Clarence Maloney, raised in missionary family in India, college teacher of social sciences, married Sharon in 1966. Son born 1967, daughter born 1968. Marriage was good, functional, but cold. In 1976 when I returned from assignment in India, Sharon said she wanted divorce, had everything planned, arranged with lawyer, pastor etc. I asked why. She said "I don't love you and never did love you." I ultimately agreed to divorce but wanted joint custody. She said she "won't discuss it." Six times I tried, same answer (she had been influenced by NOW women's meetings held in our house). She agreed for me to take children to Bangladesh and India (to see their grandmother) for summer (as she had a new male friend). At end of summer I didn't send them back in time but wrote her that because I have no chance of getting joint custody in New Jersey courts, and refuse to be just a VISITOR to my children, I am not sending them back till she agrees to joint custody-- and assured her that I am not trying to keep them from her or influence them against her.

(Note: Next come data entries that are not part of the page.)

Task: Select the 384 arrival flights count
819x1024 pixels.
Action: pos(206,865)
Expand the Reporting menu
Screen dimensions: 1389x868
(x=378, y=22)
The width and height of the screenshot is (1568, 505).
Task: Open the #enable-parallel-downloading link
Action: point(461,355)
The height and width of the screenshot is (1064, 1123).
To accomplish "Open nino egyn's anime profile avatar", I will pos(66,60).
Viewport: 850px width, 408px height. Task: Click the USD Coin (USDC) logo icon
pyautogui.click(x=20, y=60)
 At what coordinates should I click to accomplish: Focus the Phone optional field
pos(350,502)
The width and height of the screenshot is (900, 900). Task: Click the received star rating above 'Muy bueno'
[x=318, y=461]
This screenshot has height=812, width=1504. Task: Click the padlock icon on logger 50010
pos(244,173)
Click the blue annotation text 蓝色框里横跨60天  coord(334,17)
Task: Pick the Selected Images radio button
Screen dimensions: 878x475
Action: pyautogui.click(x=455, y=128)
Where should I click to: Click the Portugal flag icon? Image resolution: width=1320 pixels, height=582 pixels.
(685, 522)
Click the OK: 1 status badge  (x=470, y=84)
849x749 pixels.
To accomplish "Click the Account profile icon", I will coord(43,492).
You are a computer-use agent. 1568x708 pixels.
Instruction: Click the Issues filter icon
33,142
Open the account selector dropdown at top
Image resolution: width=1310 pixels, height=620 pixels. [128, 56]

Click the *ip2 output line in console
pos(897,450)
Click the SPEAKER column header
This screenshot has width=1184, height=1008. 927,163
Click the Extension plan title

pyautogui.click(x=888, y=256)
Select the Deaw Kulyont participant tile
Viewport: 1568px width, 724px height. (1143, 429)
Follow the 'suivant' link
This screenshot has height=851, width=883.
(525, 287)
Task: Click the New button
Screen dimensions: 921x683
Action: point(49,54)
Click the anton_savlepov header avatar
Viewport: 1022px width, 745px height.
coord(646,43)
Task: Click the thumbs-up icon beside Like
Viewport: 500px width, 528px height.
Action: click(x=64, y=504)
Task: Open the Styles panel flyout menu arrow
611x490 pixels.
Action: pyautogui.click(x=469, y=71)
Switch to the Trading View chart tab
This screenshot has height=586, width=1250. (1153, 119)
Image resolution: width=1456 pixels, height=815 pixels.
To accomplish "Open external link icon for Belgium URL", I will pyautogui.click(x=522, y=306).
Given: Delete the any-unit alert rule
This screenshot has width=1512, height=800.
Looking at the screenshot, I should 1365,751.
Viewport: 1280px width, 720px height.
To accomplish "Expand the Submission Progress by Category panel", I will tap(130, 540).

But she came with a detective and snatched them from Bangladesh. My job was in Bangladesh with a USAID project (I had been unemployed in NJ for a long time and at last had a job)- but I flew to USA 12 times in the next few years and could never see the children until spending many days (away from my job!) waiting for court order- many times I came to the house door and she would not let me in and would call the police- I had to kiss the children through the glass door. On 3 trips I could see them only in government building dingy basement, one time by paying a policeman to follow us, etc. and on one trip I could not see them at all. She changed her phone, censored my letters, began to make false accusations against me, etc.

After 2 years divorce case came up. I came from Bangladesh especially for that appointed hour, and had 3 witnesses who came considerable distance to attest to my good fathering. But her lawyer said he was "busy" and the judge allowed the postponement!! So I sadly returned to Bangladesh. The next date was 3 months later and I could not come from Bangladesh and call witnesses again. She got all she wanted- convinced court that it was in children's "best interest" to have school only in NJ, location of father was undesirable, mother was better parent, etc.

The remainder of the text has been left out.